Abstract-Maximum likelihood (ML) detector is the optimal detector for the multiple-input multiple-output (MIMO) communication systems. Sphere decoding algorithm can achieve near optimal ML performance with reduced complexity. In this paper a new VLSI architecture for implementation of sphere decoding algorithm is proposed. The proposed architecture is fully parallel and designed based on the stack operation. The proposed architecture is implemented in 0.18 µm technology for a 4x4 QPSK MIMO system and was able to achieve a decoding throughput of 60 Mbps.
I. INTRODUCTION
Next generation wireless local area networks (WLANs) such as IEEE 802.11.n standard rely on multiple antennas at both transmitter and receiver to increase the link throughput without an increase of the used frequency spectrum. These improvements come at a significant increase in signal processing and hardware complexity compared to existing single antenna systems.
Maximum likelihood detector (ML) is the optimum receiver for multiple-input multiple-output (MIMO) channels. Lattice decoding algorithms, such as sphere decoders, can achieve near optimal ML performance with reduced complexity but their efficient implementation in hardware is a challenging task.
In this paper, we present a low complexity high throughput VLSI architecture for the implementation of sphere decoding algorithm. The proposed architecture has the following characteristics:
• It has a highly parallel structure and is designed based on the concept of stack algorithm.
• All computations are complex value based which makes the depth-first tree search more efficient than real value based search.

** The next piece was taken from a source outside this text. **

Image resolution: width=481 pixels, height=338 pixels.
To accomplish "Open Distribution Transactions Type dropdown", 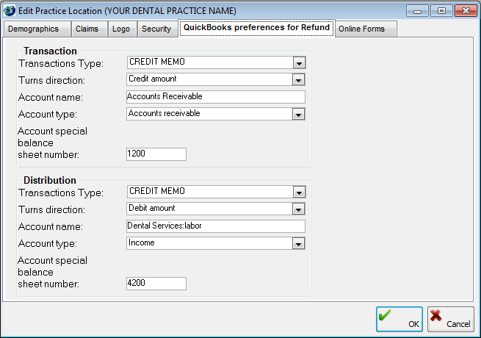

• The proposed VLSI architecture is highly expandable and configurable which makes it a suitable choice for future WLAN technologies such as 802.11.n standard.
The architecture was designed and synthesized for a 4-transmitter and 4-receiver antenna (4 x 4) QPSK based MIMO system using 0.18µm CMOS technology. Simulation results show that a throughput of 60 Mbps can be achieved using the proposed architecture. The total resource usage for implementing the architecture is about 18K equivalent NAND gates.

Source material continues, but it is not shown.